International career
- 1996–2004: Ukraine / 39 / (1)

= Yuriy Dmytrulin =

Ukrainian footballer

Yuriy Mykhaylovych Dmytrulin (Юрiй Михайлович Дмитрулін; Юрий Михайлович Дмитрулин; born 10 February 1975) is a retired Ukrainian professional footballer (defender).

==Career==
Dmytrulin was born on 10 February 1975 in the city of Snihurivka, at the time part of the Ukrainian SSR of the Soviet Union (in the Mykolaiv Oblast of present-day Ukraine).
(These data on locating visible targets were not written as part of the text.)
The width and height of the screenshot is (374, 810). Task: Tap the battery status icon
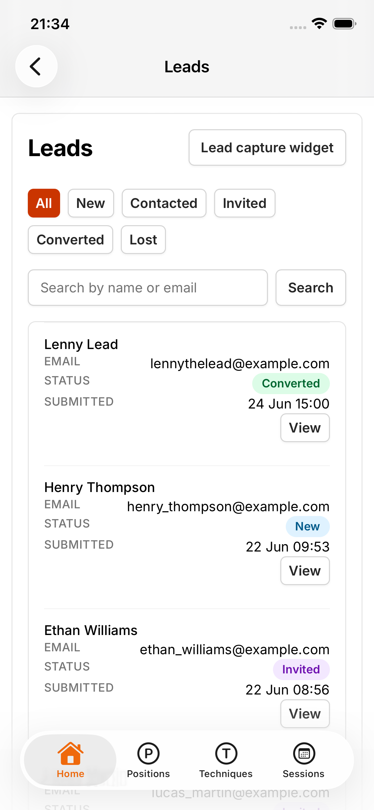tap(344, 24)
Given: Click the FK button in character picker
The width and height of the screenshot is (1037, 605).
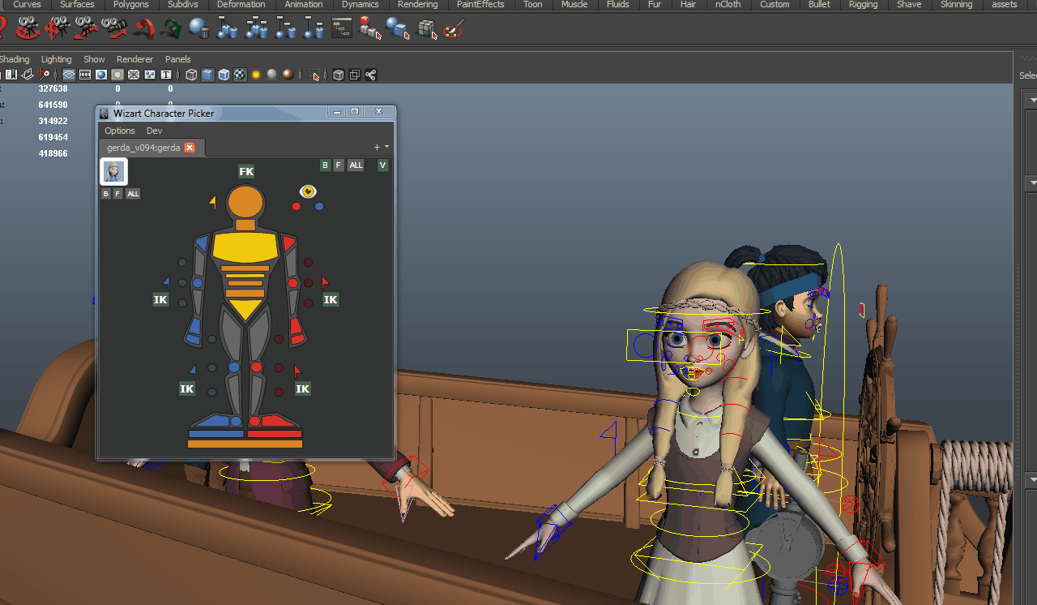Looking at the screenshot, I should pyautogui.click(x=245, y=171).
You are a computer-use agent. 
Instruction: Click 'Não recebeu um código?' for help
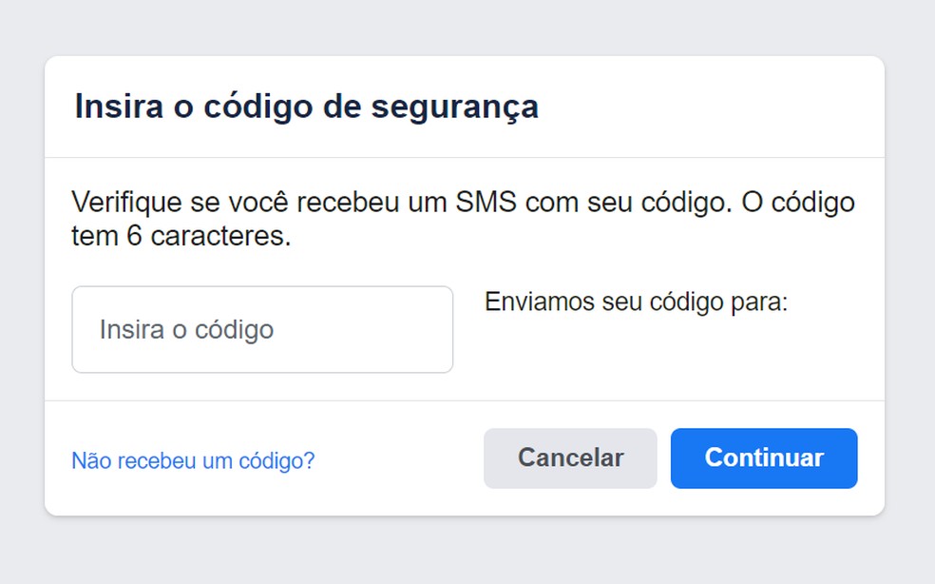tap(194, 459)
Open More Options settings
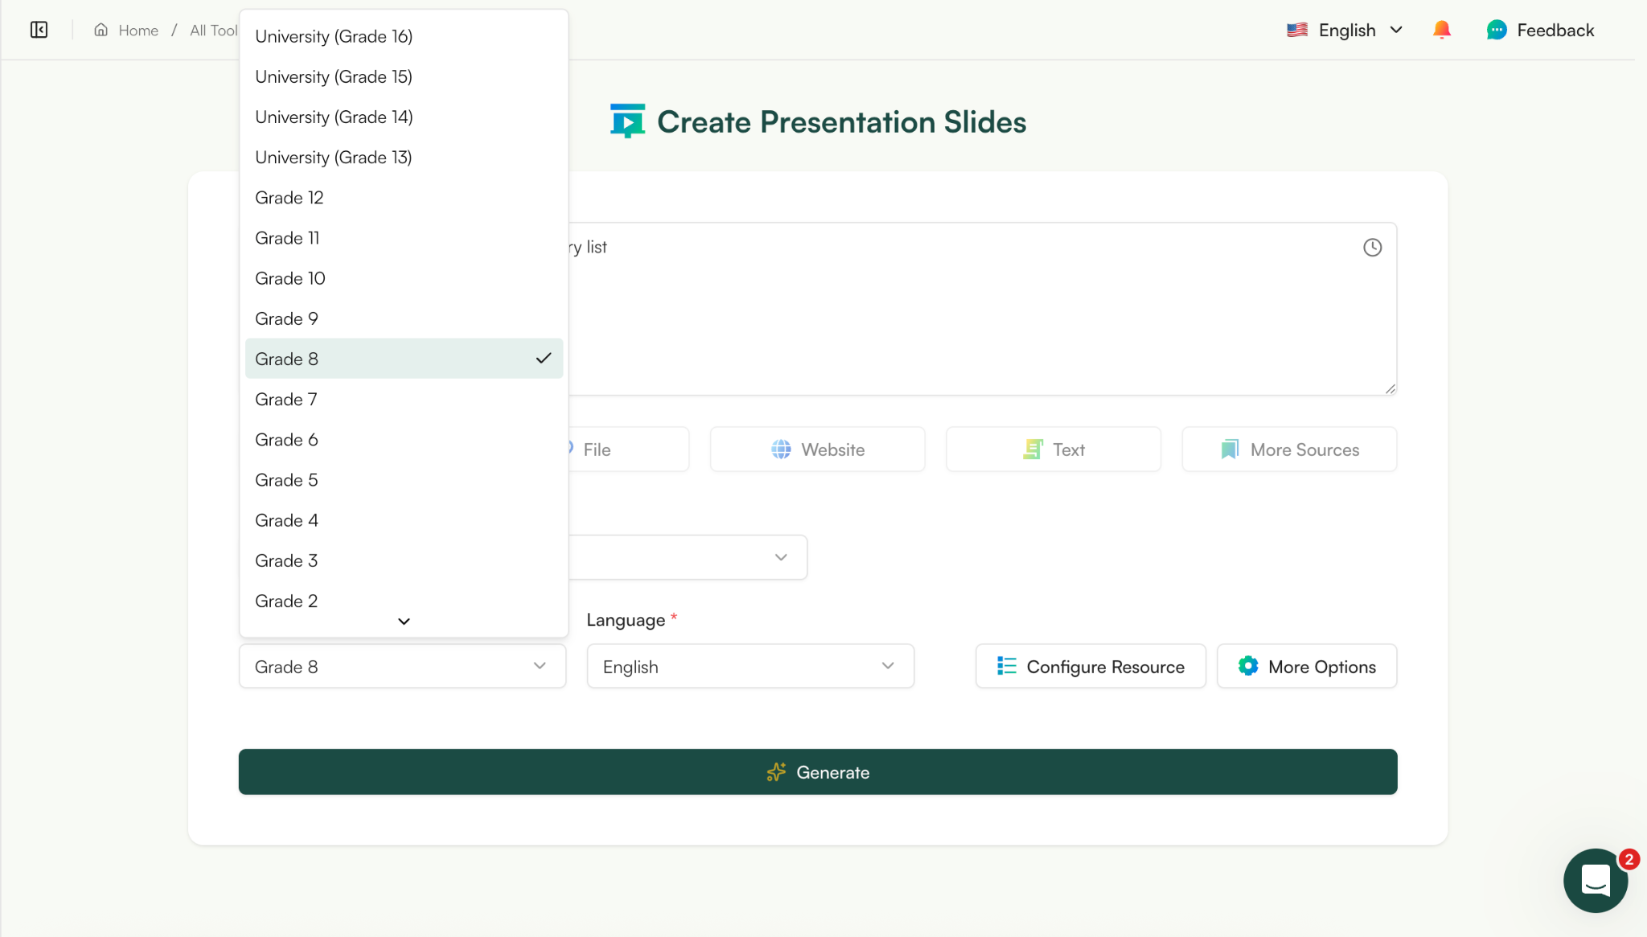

He was a versatile full-back for Dynamo Kyiv since 1992 and one of the leading defenders in Ukraine along with Oleksandr Holovko, Vladyslav Vaschuk, and others. During his stay in the club Dmytrulin became a nine-times champion of Ukraine, while raising the national cup over his head six times. He was instrumental for Dynamo Kyiv to reach semi-finals of the Champion's League in 1999. Dmytrulin also capped nearly 40 games for the national side, debuting on 13 August 1996 in the game against Lithuania. His single goal came on 5 June 1999 in the game against Andorra (4:0) during the UEFA Euro 2000 qualifying campaign.
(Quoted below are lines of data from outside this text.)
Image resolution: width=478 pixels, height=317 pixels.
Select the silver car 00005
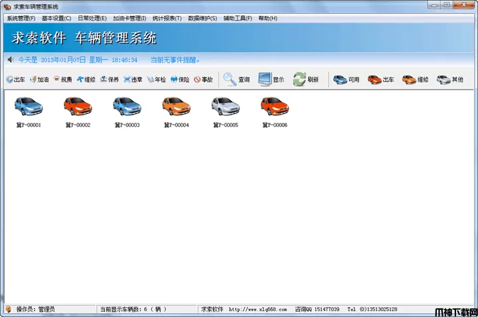coord(225,106)
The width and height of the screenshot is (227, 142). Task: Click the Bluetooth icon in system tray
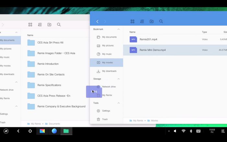click(191, 131)
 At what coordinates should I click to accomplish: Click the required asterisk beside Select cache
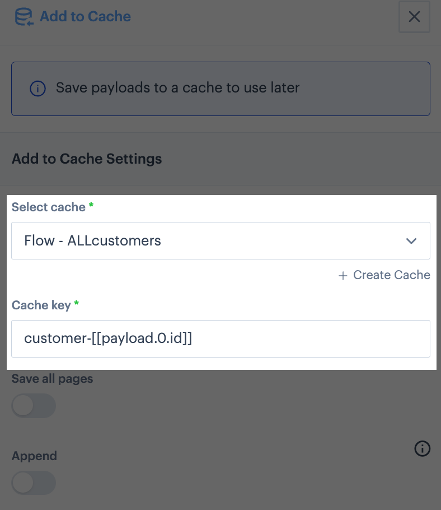coord(91,205)
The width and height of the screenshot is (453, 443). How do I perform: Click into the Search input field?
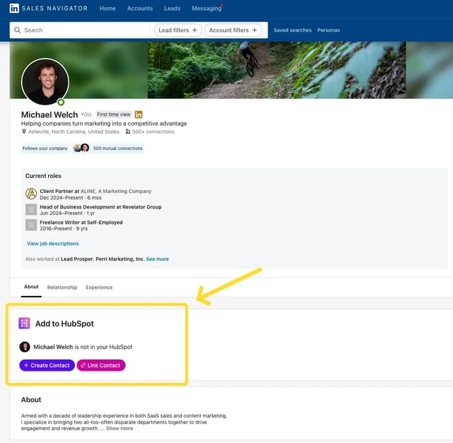(x=84, y=30)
After retiring from the professional football in 2008, Dmytrulin continued to play for short while in amateurs, particularly for FC Irpin Horenychi (Kyiv Oblast) that managed to win the national amateur cup in 2008.

==Career statistics==
===International goals===

| No. | Date | Venue | Opponent | Score | Result | Competition |
|---|---|---|---|---|---|---|
| 1 | 5 June 1999 | Olimpiyskiy National Sports Complex, Kyiv, Ukraine | Andorra | 3–0 | 4–0 | UEFA Euro 2000 qualifying |

==Honours==
- Ukrainian Premier League champion: 1995, 1996, 1997, 1998, 1999, 2000, 2001, 2003, 2004.
- Ukrainian Cup winner: 1993, 1996, 1998, 1999, 2000, 2003, 2005.
- Ukrainian Super Cup winner: 2004
- Five times was selected to the Ukrainian Best-33, a fantasy team of the best performers for a past season.